Kunin is a senior at Brown, where he’s studying applied math and computational biology. He has mostly taken classes in math and computer science, but in the fall of 2015, he took a course on data visualization and information design. For his final project, Kunin decided to visualize statistical concepts, and Seeing Theory was born. After the semester was over, Kunin wanted to continue the project, and applied for grants from Brown and the National Science Foundation group STATS4STEM which enabled him to continue the work over the next two years. He also worked with a RISD student, Jingru Guo, on the structure and graphic design elements of the site.
“There’s a lot of movement inherent in the mathematics that lends itself really well to interactive visualizations and not as well to some of the diagrams you might see in a classic textbook,” Kunin says, referring to how statistics often relies on taking samples from a population over time and looking for how the data converges into trends–all of which lend themselves to illustration. He hopes that Seeing Theory will be used primarily as a teaching tool–it’s not meant as a quick guide to statistics that you can absorb in an hour.
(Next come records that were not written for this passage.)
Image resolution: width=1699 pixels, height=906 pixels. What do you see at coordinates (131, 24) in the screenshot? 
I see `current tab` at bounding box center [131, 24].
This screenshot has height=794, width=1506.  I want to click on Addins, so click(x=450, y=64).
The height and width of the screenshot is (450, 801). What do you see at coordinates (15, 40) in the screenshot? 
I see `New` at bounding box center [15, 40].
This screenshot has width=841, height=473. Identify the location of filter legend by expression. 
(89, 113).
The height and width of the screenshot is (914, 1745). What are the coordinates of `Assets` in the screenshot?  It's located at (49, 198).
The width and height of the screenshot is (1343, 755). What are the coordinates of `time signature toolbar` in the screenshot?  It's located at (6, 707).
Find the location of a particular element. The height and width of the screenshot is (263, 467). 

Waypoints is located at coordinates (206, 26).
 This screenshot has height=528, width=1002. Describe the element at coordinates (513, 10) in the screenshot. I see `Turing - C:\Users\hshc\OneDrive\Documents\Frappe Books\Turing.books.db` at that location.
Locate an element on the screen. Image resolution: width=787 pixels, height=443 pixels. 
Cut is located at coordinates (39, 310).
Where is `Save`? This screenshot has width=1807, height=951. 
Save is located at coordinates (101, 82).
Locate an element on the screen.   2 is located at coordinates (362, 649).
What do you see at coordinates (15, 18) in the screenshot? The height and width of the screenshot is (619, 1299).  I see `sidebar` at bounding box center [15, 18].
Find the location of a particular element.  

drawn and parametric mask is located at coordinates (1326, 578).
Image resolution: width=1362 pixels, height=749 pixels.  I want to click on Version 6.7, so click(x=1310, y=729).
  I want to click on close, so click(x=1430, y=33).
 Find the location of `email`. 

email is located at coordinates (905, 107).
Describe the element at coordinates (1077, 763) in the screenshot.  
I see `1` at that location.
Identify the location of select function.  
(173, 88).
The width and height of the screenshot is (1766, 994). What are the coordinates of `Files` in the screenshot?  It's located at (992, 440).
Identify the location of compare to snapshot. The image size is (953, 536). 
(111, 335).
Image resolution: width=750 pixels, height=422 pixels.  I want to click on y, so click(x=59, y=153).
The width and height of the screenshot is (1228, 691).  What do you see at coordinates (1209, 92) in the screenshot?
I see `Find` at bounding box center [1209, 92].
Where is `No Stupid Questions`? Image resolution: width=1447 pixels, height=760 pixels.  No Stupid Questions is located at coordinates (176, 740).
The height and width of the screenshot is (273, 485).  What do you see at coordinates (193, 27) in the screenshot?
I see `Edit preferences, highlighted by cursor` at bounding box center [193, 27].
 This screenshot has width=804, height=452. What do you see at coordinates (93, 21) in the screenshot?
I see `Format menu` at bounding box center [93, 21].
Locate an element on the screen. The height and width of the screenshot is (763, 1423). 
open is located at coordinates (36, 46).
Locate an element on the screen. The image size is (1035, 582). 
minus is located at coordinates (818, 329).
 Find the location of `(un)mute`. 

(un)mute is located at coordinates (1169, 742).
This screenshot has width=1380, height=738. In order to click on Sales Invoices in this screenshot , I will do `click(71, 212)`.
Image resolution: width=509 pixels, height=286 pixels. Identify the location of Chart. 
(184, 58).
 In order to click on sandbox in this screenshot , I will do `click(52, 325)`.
But when students turn to Google for help instead of their textbooks, he hopes they’ll stumble across Seeing Theory.
Seeing Theory isn’t done yet, but Kunin hopes to finish it up by the summer as well as incorporate some of the criticisms he’s received, particularly that some of the descriptions of the concepts aren’t as clear as they could be. He also would like to translate the site into other languages to make it more widely accessible.
After all, the more data literacy, the less data bullshit.